- Nabagram Location in West Bengal, India Nabagram Nabagram (India)
- Coordinates: 24°11′44.2″N 88°05′49.4″E﻿ / ﻿24.195611°N 88.097056°E
- Country: India
- State: West Bengal
- District: Murshidabad

Population (2011)
- • Total: 6,939

Languages
- • Official: Bengali, English
- Time zone: UTC+5:30 (IST)
- ISO 3166 code: IN-WB
- Vehicle registration: WB
- Website: wb.gov.in

= Nabagram, Murshidabad =

Nabagram is a village in the Nabagram CD block in the Lalbag subdivision of Murshidabad district in the Indian state of West Bengal.

==Geography==

===Location===
Nabagram is located at .

===Area overview===
While the Lalbag subdivision is spread across both the natural physiographic regions of the district, Rarh and Bagri, the Domkal subdivision occupies the north-eastern corner of Bagri. In the map alongside, the Ganges/Padma River flows along the northern portion. The border with Bangladesh can be seen in the north and the east. Murshidabad district shares with Bangladesh a porous international border which is notoriously crime prone (partly shown in this map). The Ganges has a tendency to change course frequently, causing severe erosion, mostly along the southern bank. The historic city of Murshidabad, a centre of major tourist attraction, is located in this area. In 1717, when Murshid Quli Khan became Subahdar, he made Murshidabad the capital of Subah Bangla (then Bengal, Bihar and Odisha). The entire area is overwhelmingly rural with over 90% of the population living in the rural areas.

Note: The map alongside presents some of the notable locations in the subdivisions. All places marked in the map are linked in the larger full screen map.

==Civic administration==
===Police station===
Nabagram police station has jurisdiction over Nabagram CD block.

===CD block HQ===
The headquarters of Nabagram CD block are located at Nabagram.

===Notable Personalities===
Advaita Acharya (1434–1559) was a prominent figure in the early Gaudiya Vaishnava tradition and is closely associated with Nabagram in Bengal, where he was born to Sri Kubera Pandit and Srimati Nabha Devi. Revered as an incarnation of both Maha Vishnu and Sadashiva within Gaudiya Vaishnavism, Advaita Acharya played a foundational role in the spiritual and social life of the region.

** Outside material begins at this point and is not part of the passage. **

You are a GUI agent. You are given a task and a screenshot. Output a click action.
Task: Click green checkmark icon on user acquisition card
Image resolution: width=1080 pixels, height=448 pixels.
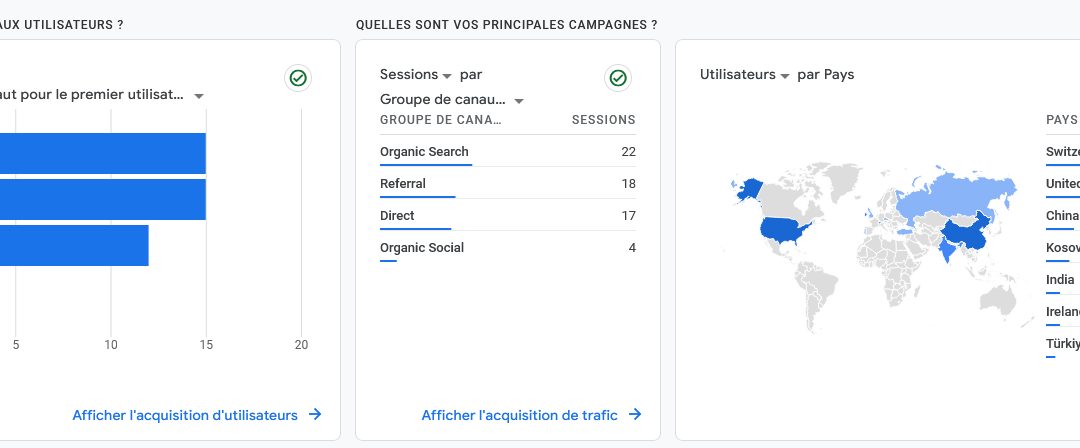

Advaita Acharya is best known as one of the key members of the Panchatattva—the five principal associates of Sri Chaitanya Mahaprabhu—and is hailed for his fervent devotion, which, according to traditional accounts, prompted Lord Chaitanya’s advent. He was a disciple of Srila Madhavendra Puri and earned the title “Acharya” from his studies of the Vedic scriptures under the tutelage of Santacharya in Phullavati village.

Spending much of his adult life in Shantipur, near Nabagram, Advaita Acharya hosted regular gatherings of Vaishnava devotees and actively spread the practice of bhakti (devotional service) to Krishna. These congregations centered on scriptural discourse drawn from texts such as the Bhagavad Gita and Srimad Bhagavatam. As a respected spiritual teacher, he is credited with guiding many followers—including members of Lord Chaitanya’s family—toward the path of devotion and the congregational chanting of the holy names.

Advaita Acharya’s long life—he is said to have lived for 125 years—was marked by extensive pilgrimages, including travels to Vrindavan and other sacred places. He famously worshiped shaligram shilas (sacred stones) with Ganges water and Tulasi leaves, imploring the Supreme Lord to deliver people from the degradations of the age of Kali. Gaudiya Vaishnava tradition holds that his deep devotion and ardent prayers compelled the divine manifestation of Chaitanya Mahaprabhu.

Advaita Acharya’s principal deities and family line continue to be honored in Shantipur and surrounding areas, preserving his legacy as a revered saint and teacher linked indelibly to Nabagram’s spiritual heritage.

==Demographics==
According to the 2011 Census of India, Nabagram had a total population of 6,939 of which 3,535 (51%) were males and 3,404 (49%) were females. Population in the age range 0–6 years was 808. The total number of literate persons in Nabagram was 4,624 (75% of the population over 6 years).

==Education==
Nabagram Amar Chand Kundu College was established in 2009 at Nabagram. Affiliated with the University of Kalyani it offers courses in Bengali and history.

==Healthcare==
Nabagram Block Primary Health Centre functions with 15 beds at Nabagram.